- Opening Delimiter -

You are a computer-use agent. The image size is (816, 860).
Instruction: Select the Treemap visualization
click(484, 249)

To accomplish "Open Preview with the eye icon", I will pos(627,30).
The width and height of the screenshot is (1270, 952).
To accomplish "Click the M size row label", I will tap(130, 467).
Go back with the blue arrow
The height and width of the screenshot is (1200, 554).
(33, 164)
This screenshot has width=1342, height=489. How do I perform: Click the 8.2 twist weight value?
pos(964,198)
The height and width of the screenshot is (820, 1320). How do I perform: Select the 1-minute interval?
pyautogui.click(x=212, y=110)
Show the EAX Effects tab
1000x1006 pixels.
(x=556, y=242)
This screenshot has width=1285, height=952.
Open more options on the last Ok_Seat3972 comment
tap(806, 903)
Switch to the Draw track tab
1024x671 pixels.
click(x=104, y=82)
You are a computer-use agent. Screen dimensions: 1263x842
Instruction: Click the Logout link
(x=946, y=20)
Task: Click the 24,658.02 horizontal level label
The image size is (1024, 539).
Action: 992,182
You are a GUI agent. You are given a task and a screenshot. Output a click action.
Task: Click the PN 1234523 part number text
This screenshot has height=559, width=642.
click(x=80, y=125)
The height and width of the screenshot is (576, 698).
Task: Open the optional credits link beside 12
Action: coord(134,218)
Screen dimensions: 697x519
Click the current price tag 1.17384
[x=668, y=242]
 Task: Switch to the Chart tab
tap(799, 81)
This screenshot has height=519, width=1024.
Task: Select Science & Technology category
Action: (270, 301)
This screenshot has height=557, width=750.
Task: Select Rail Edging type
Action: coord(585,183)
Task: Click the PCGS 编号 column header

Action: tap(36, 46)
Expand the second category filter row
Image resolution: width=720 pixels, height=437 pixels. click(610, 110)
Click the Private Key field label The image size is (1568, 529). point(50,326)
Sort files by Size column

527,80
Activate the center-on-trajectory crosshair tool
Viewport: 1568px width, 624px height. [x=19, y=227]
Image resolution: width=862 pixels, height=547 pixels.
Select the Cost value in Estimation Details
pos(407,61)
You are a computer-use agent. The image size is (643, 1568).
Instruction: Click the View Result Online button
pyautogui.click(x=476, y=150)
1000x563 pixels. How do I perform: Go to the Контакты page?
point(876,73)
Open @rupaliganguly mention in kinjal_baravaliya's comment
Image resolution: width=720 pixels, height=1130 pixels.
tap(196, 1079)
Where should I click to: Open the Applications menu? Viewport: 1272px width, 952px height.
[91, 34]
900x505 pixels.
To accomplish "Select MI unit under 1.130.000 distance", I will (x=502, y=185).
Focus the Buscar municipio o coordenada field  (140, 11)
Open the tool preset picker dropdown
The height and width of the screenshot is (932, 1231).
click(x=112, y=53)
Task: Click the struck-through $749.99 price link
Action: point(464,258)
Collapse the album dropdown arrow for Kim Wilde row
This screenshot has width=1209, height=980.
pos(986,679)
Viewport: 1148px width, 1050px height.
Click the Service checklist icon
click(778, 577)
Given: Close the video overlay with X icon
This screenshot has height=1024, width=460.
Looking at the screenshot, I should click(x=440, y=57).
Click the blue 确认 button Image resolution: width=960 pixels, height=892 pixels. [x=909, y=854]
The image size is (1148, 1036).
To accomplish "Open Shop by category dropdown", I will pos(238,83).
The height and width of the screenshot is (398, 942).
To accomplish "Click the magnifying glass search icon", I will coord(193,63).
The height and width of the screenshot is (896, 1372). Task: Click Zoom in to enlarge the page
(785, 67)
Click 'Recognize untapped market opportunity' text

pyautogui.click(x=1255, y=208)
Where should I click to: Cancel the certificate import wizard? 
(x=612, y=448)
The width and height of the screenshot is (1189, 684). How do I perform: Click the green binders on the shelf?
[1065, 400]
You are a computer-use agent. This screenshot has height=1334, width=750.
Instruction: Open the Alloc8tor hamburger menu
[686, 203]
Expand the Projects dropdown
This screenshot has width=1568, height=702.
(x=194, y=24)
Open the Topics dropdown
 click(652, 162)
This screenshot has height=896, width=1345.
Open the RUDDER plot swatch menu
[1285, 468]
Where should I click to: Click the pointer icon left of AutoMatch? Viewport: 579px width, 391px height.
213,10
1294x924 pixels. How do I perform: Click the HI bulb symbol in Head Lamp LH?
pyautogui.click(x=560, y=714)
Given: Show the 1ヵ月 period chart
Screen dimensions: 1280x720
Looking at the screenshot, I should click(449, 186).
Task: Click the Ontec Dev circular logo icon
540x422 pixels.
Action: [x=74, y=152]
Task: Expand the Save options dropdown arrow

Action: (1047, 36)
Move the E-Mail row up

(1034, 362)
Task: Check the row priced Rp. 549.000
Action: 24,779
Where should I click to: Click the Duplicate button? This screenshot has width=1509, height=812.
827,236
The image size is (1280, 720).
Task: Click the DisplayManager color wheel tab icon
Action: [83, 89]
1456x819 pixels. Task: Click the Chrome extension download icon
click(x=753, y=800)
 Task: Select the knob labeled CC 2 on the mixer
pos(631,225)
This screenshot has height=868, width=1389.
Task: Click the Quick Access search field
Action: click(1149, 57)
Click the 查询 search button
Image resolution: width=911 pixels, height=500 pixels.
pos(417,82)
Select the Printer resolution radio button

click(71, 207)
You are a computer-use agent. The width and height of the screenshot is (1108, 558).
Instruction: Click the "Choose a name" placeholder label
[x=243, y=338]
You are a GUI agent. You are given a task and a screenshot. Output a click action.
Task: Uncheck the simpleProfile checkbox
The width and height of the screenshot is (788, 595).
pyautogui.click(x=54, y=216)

- Closing Delimiter -

YOUR INSTRUCTIONS:
What are the lines, exactly as written above, from the line with "The width and height of the screenshot is (1189, 684)." to the line with "You are a computer-use agent. This", both included? Output only those.

ANSWER AREA:
The width and height of the screenshot is (1189, 684). How do I perform: Click the green binders on the shelf?
[1065, 400]
You are a computer-use agent. This screenshot has height=1334, width=750.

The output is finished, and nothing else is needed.